Conclusions and Perspectives

Consistent evidence challenges the old view that somatic, non-hematopoietic stem cell medicines, including those using MSCs and NPCs, protect the injured CNS exclusively throughout cell replacement (Rossi and Cattaneo, 2002). It is now accepted that the transplantation of stem cell transplantation via biological routes remarkably promotes the repair/healing of the CNS via several “bystander” or “chaperon” capacities that the graft exhibits within specific in vivo microenvironments after transplantation (Martino et al., 2011; Uccelli et al., 2011a). As such, compelling evidence is being provided that sustained stem cell graft-to-host exchange of signals leads to remarkable trophic effects on endogenous brain cells and beneficial modulatory actions on innate and adaptive immune responses that ultimately promote the healing of the injured CNS (Martino et al., 2011; Uccelli et al., 2007). Animal studies have taught much about the therapeutic potential of the physiological, and in some cases just circumstantial, stem cell graft-host immune cell interactions in the nervous system. However, convincing evidence of the value of the allo- or xenogeneic transplantation settings in the study of stem cell graft-to-host immune interactions is lacking; and some doubts as to the artifactual nature of certain observations persist.

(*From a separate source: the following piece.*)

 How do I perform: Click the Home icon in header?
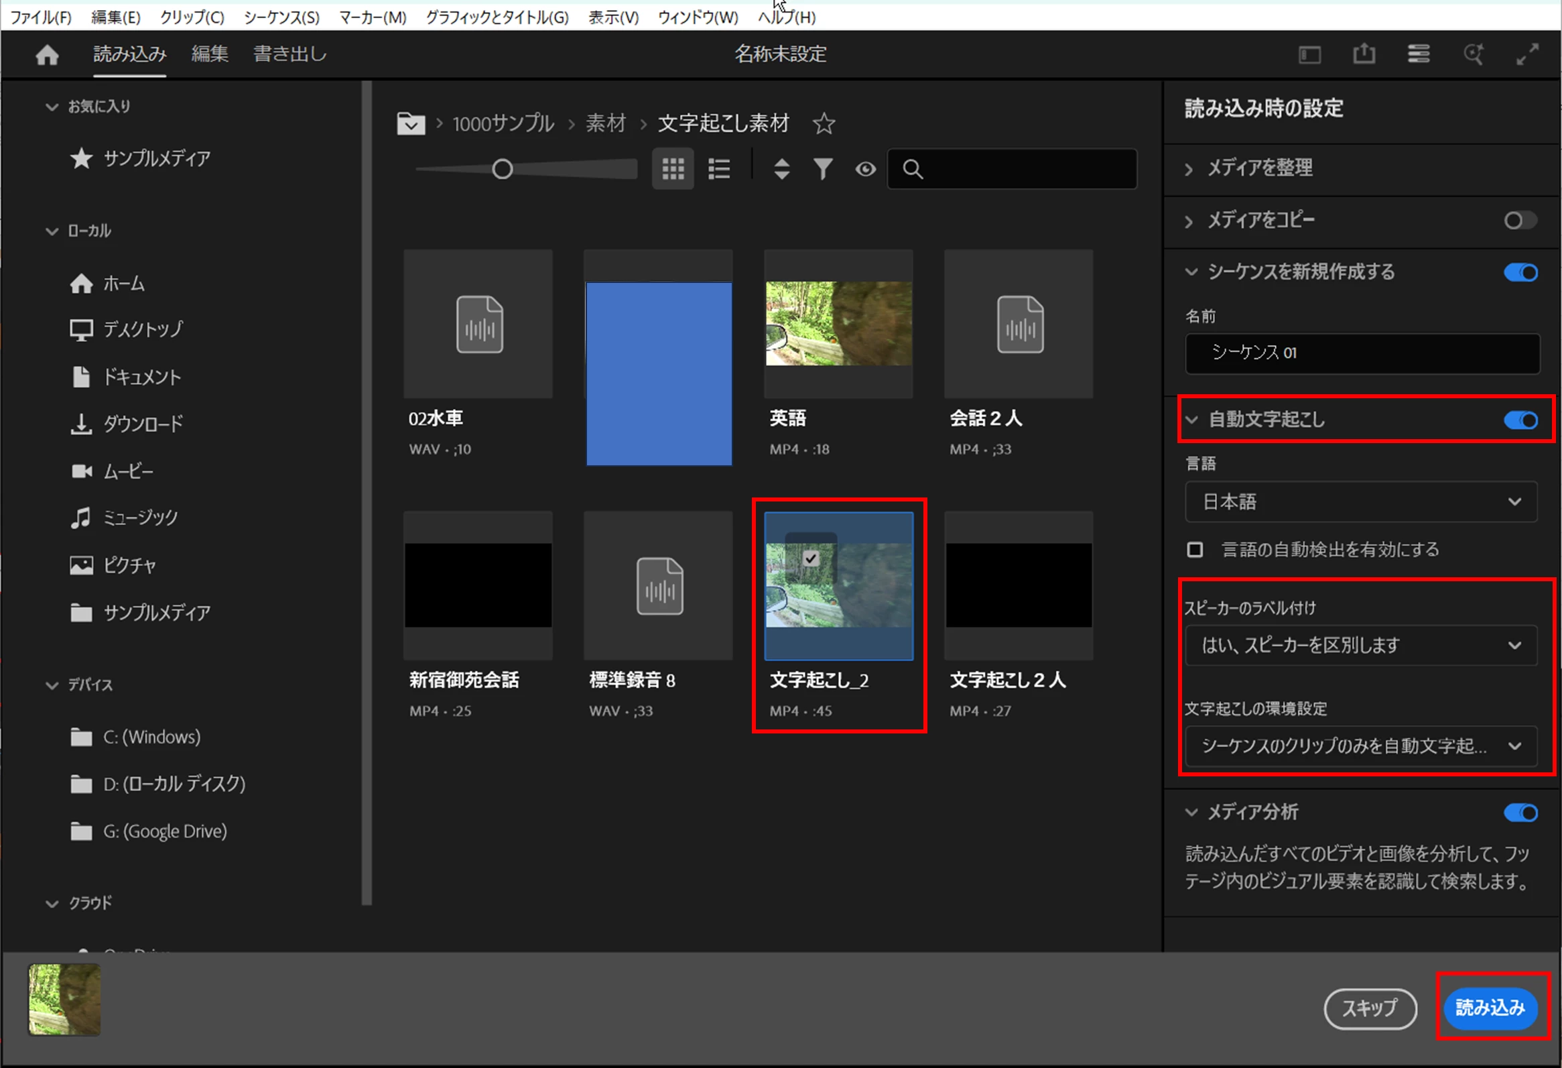click(47, 54)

After having established the significant role of diffusible secreted neuroprotective and immune regulatory molecules in this process (Martino et al., 2011; Uccelli et al., 2011a), recent evidence has highlighted the potential of cellular junctional coupling, as well as the (horizontal) transfer of different levels of information via EVs, between the stem cell graft and the host immune cells (Cossetti et al., 2012b; Huang et al., 2013). The physiological role of stem cell-derived EVs is currently not well understood. Nevertheless, encouraging results indicate that EVs have similar protective and reparative properties to their cellular counterparts in tissue repair and possibly anti-cancer therapy. Thus, EVs could represent a promising opportunity to develop novel cell-free therapy approaches that might overcome the obstacles and risks associated with the use of native or engineered stem cells.

Human studies have a great responsibility to help:

1. Establish the boundaries between the basal versus inflammation-reactive immunocompetence and immune regulatory potential of transplantable stem cell sources;

2. Determine the potential occurrence of undesired collateral immune suppression and/or deficiency; and

3. Define their overall safety profile in vivo, when sustained cell signaling with the host (human) immune system takes place within a pathogen-enriched environment (Aboody et al., 2011).

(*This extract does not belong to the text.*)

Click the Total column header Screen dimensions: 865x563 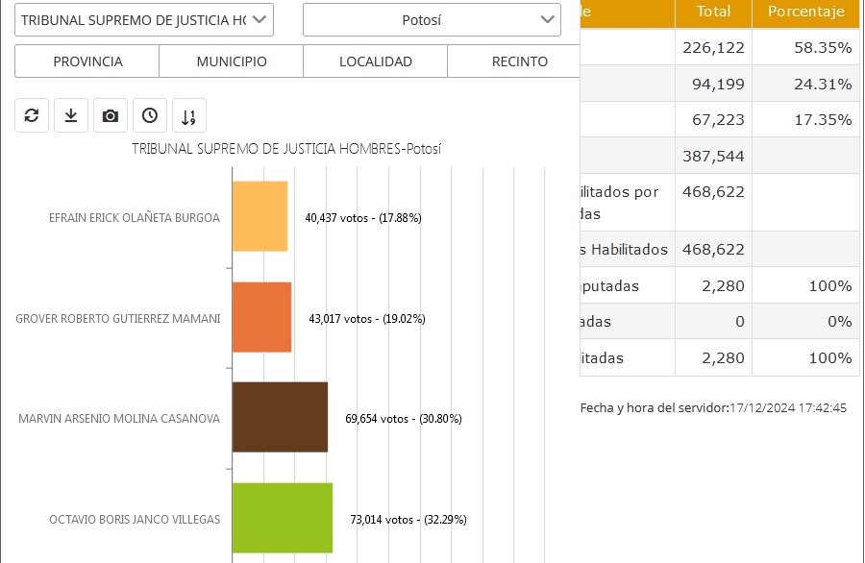(x=713, y=12)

Therefore, parallel to the development of clinical trials looking at the safety of these novel stem cell-based therapeutics, some of which have just started (Bonab et al., 2012; Glass et al., 2012; Gupta et al., 2012; Mazzini et al., 2003, 2012; Steiner et al., 2010), we foresee that the exploitation of the mechanisms regulating their modalities of intercellular communication, including those addressing the mechanism of EV trafficking and secretion, has a realistic chance to revolutionize most of our current understanding of (stem) cell biology and its application in CNS repair.